Pressures for fully loaded vehicles are different to those for empty vehicles. This also helps with handling and fuel consumption.
Another reason for breakdowns is drivers putting the wrong fuel in their car or running out altogether.
Therefore ensure you plan your refuel stops. Fill the car up when down to a quarter of a tank at the lowest and don’t wait for the warning light to come on.
Many people have been caught out thinking that they’ll make it to the next garage only to find out it’s shut or to run out just short of it. To save you getting confused just remember that Gazole is diesel!
Things to carry in your vehicle
The law says you need to carry sever items in your vehicle when driving in France. We’d also recommend you carry additional items as well which are handy incase of a breakdown including:
- Warning triangle (required)
- Hi Vis Vest/Jacket (required for all those exiting the vehicle)
- Fire extinguisher (recommended)
- First aid kit (recommended)
- Torch (recommended)
- Life hammer, to break glass and cut seatbelts (recommended)
Be prepared for the worst!
This section covers the fact that if you’re driving in France, you should ensure you have appropriate breakdown cover. Breaking down at home is worrying enough let alone in a foreign country where you may not speak the language. We know of a case where someone just had a puncture and it took them quite some time just to explain to a local garage that they needed a replacement over the phone.

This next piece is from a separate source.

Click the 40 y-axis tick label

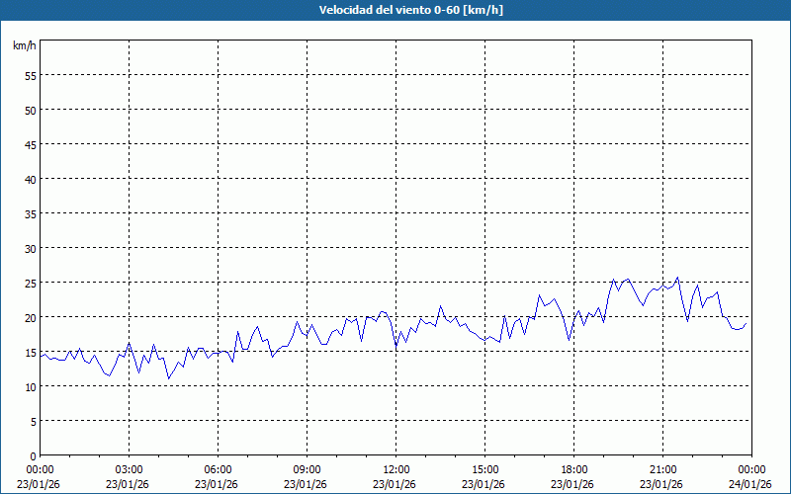(x=30, y=179)
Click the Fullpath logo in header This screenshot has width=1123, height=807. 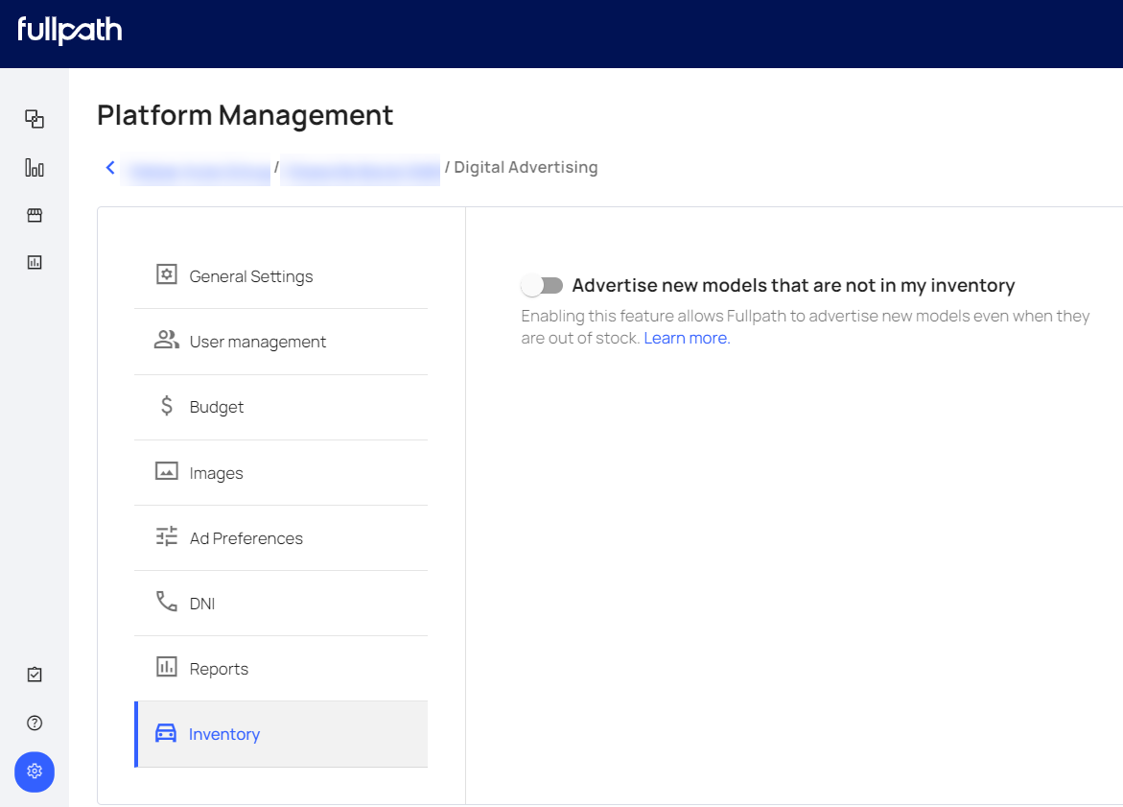pos(69,32)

European Breakdown cover may seem expensive to some of you however there are a variety of cheap European breakdown cover policies available which could offer you peace of mind and save you a small fortune in the long run if something went wrong. Please check out our page specifically on European Breakdown Cover and be prepared!
What to do if you breakdown in France!
There are several things that you should do if you breakdown in France but the main thing is to keep yourself and your passengers safe!
If your vehicle breaks down on the Autoroute you will be recovered or fixed by a recovery agent dispatched by the Autoroute company. Your own recovery agent is not allowed on Autoroutes!
The following 6 step approach should be followed should you breakdown in France.
6 step breakdown approach
1) Turn on your hazard lights and pull onto the hard shoulder. Get your vehicle as far off the road as possible and make sure that there is enough room for everyone to exit the vehicle from the righthand side and not by having to exit into the live lane of traffic.
2) Before exiting the vehicle ensure that hi vis vests/jackets are put on so that you are visible.
3) Everyone should exit the vehicle from the doors furthest away from the road and NOT into the live lane of traffic! However once out of the vehicle get away from the vehicle and behind the nearest safety barrier. Do not cross any roads and do not head onto the live lane of traffic.
4) Place a warning triangle 30m behind your vehicle but only if it is safe to do so. However do not go putting yourself at risk!
5) Vehicles that have broken down on the Autoroute will be removed by a designated recovery agent of the Autoroute company. If you have broken down on the Autoroute you must make your way to the nearest emergency phone (locations approximately every 2km) to arrange recovery or phone 112. If you’re on any other road you can call your own emergency cover if you have them.
6) Once you have called for help, return to your vehicle but remain behind safety barriers until help arrives.